Lmrabet enfrenta cargos por “difusión de informaciones falsas y contra las instituciones del Estado”, vinculados a un vídeo en su canal de YouTube donde cuestionaba a Nabil Benabdallah, secretario del Partido del Progreso y del Socialismo. Este hecho pone de relieve la inquietante situación de la libertad de prensa en Marruecos, que mantiene una clasificación de “parcialmente libre” en el índice de Libertad de Freedom House, ocupando el puesto 37 de 100.
La represión ha sido especialmente severa desde 2017, cuando el país fue catalogado como “altamente restrictivo” en cuanto a la libertad de expresión, según un informe de Expresión Global de la UNESCO. Este ambiente hostil ha encontrado su punto culminante en las protestas de la Generación Z, que, en septiembre de 2025, demandaron mejoras en salud y educación, además de la lucha contra la corrupción. Las manifestaciones, que se extendieron por todo el país, se volvieron violentas en ocasiones, resultando en más de 2,100 detenciones y la muerte de tres personas tras el uso excesivo de la fuerza por parte de la policía.

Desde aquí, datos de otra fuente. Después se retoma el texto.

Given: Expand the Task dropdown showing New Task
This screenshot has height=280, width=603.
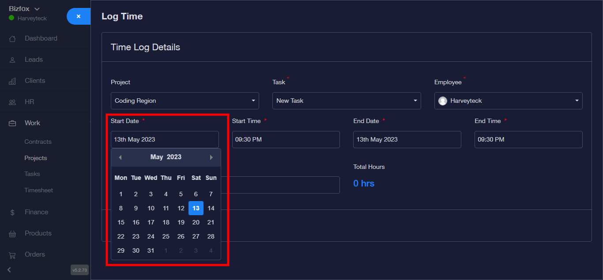Looking at the screenshot, I should click(x=347, y=101).
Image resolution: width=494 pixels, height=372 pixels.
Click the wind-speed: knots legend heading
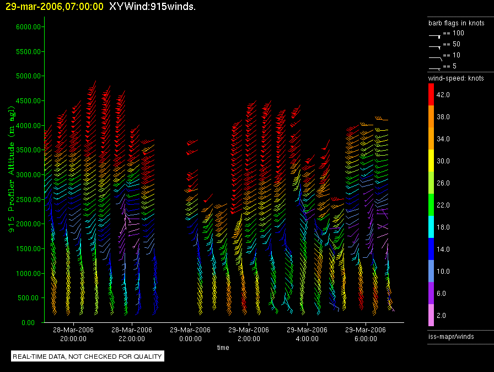pyautogui.click(x=456, y=78)
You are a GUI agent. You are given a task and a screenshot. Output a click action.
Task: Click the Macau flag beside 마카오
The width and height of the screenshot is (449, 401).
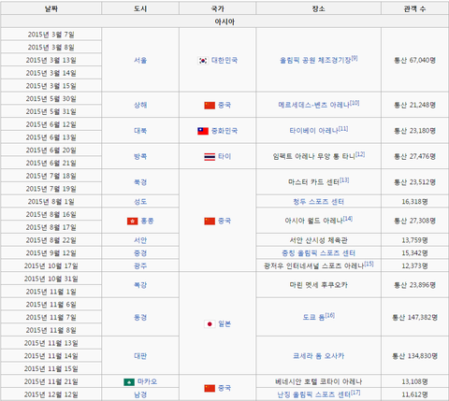pyautogui.click(x=129, y=381)
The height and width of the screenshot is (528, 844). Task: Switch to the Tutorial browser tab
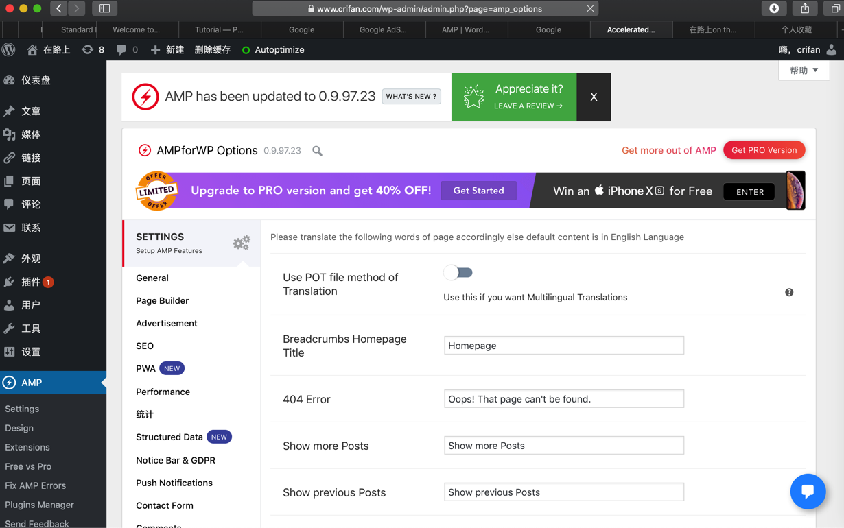219,29
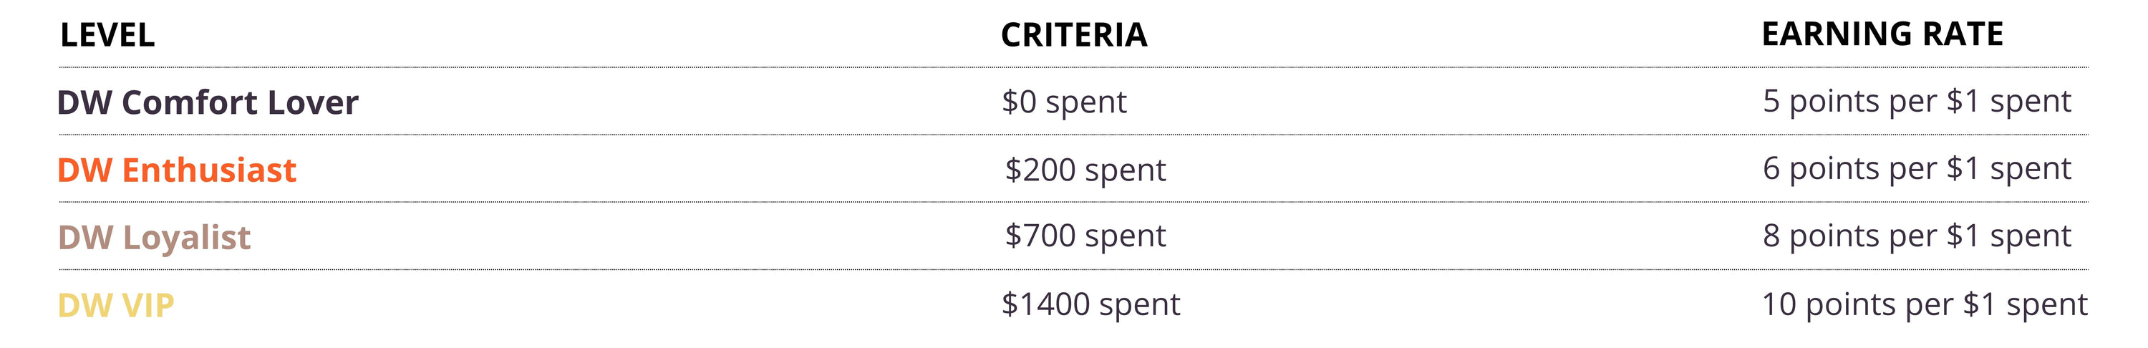Select the DW Comfort Lover level name
This screenshot has width=2148, height=348.
click(x=208, y=103)
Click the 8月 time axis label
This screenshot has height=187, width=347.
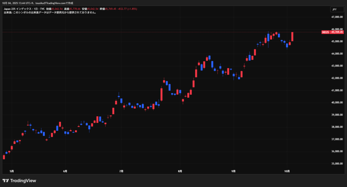click(x=180, y=171)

Lmrabet, quien ya había sido objeto de persecución en el pasado —incluida una prohibición de ejercer el periodismo durante 10 años impuesta en 2005—, había mantenido una vida tranquila en Barcelona antes de su detención, donde residen su esposa Laura Feliú y sus dos hijos. Actualmente, se encuentra a la espera de un abogado, un proceso que se ha retrasado por una huelga de abogados en Marruecos.

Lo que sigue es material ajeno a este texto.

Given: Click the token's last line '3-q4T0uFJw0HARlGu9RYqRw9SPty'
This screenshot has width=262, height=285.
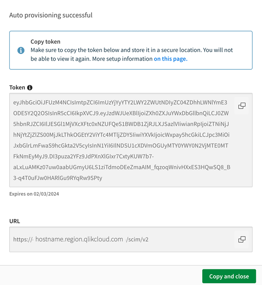Looking at the screenshot, I should pos(57,178).
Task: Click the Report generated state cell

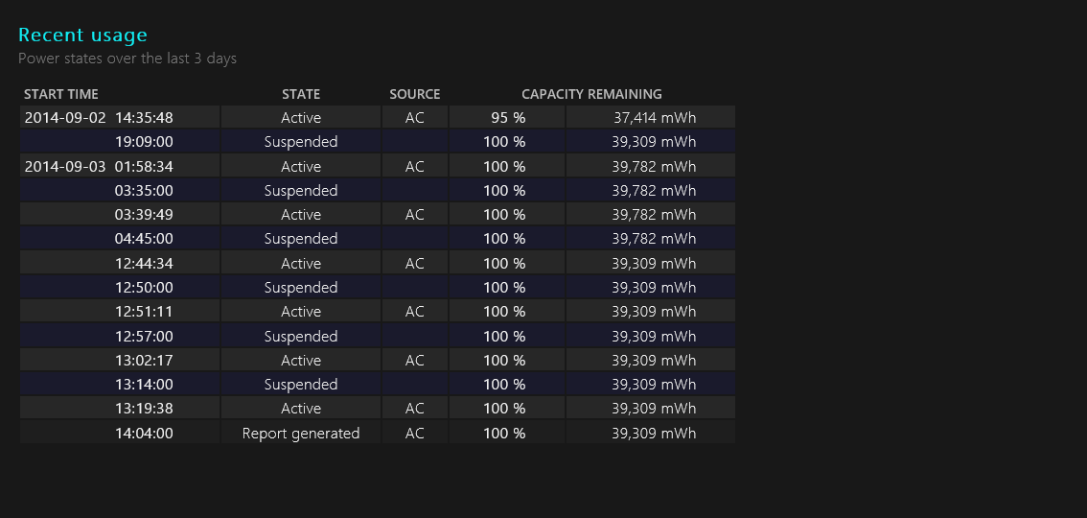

La condena de otras personalidades, como el exministro de Derechos Humanos Mohammed Ziane, que recibió una pena de cinco años por corrupción, y el activista Fouad Abdelmoumni, condenado a seis meses por difundir noticias falsas, indica una estrategia sistemática de silenciar a quienes disienten. Esta creciente ola de represión sugiere que la situación de los derechos humanos y la libertad de expresión en Marruecos seguirá siendo precaria.
A medida que avanzamos hacia un futuro incierto, el último arresto de Lmrabet refleja la urgencia de visibilizar la lucha de aquellos que se atreven a levantar la voz contra un régimen que parece empeñado en sofocar la disidencia a cualquier costo.